Cellulose is thought to be the main load-bearing polymer of the plant cell wall (Carpita and Gibeaut, 1993). The arrangement of cellulose microfibrils in helicoidal hoops around the circumference of cells, and the cross-linking of these microfibrils by xyloglucans, reinforces cells so that expansion occurs perpendicular to the direction of hoop reinforcement (Cosgrove, 1999; Kerstens et al., 2001). The epidermis in particular has been proposed to bear much of the stress experienced by plant tissues, and thus is critical for the control of morphogenesis (for review see Green, 1980).

rsw1-2 and knf embryos have four- and sevenfold reduced levels of cellulose, respectively. The direction of cell expansion is altered in the epidermal and ground layers of rsw1-2 embryos and in all cell layers of knf embryos. We have shown that the average thickness of the epidermal layer is reduced by one third in rsw1-2 embryos and by two thirds in knf embryos. Taken together, these data suggest a simple explanation for the altered shape of rsw1-2 and knf embryos, especially when the importance of the epidermis in controlling plant shape is taken into consideration. Fig. 8 

illustrates the change in shape between the heart and torpedo stage of wt and knf embryos. In wt embryos, growth primarily occurs in a longitudinal direction so that the torpedo stage embryo is approximately four times as long as the heart stage embryo. This anisotropic growth requires that the cell walls of the embryo, and especially the epidermis, are differentially reinforced. The reduced amount of cellulose reinforcement in knf embryos, especially in the epidermis, means that growth cannot occur in one direction more than another, and thus overall shape is maintained while volume increases. The fact that rsw1-2 embryos are swollen but are able to elongate considerably more than knf is most likely due to the fact that these embryos have more cellulose early in development than knf embryos, as evidenced by the relatively normal rsw1-2 phenotype at the heart and torpedo stages. In the absence of anisotropic reinforcement, objects retain their relative dimensions as they increase in volume. An initial difference in cellulose also suggests an earlier requirement for KNF enzyme activity compared with RSW1.
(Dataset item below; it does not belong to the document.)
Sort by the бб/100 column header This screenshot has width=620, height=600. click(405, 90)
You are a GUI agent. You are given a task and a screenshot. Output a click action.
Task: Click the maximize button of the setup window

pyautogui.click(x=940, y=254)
N-glycan trimming is required for cellulose biosynthesis

In the cgl1 mutant of Arabidopsis, complex glycans are replaced by the high mannose glycan Man5GlcNAc2 (von Schaewen et al., 1993). However, cgl1 plants are phenotypically normal. In contrast, knf/gcs1 mutants, which also lack complex glycans and predominantly accumulate the N-glycan Glc3Man7GlcNAc2 (Boisson et al., 2001), produce almost no cellulose. The difference in the N-glycan structures of these two mutants demonstrates that correct trimming of only the glucose-substituted branch of the core N-glycan is crucial for cellulose synthesis.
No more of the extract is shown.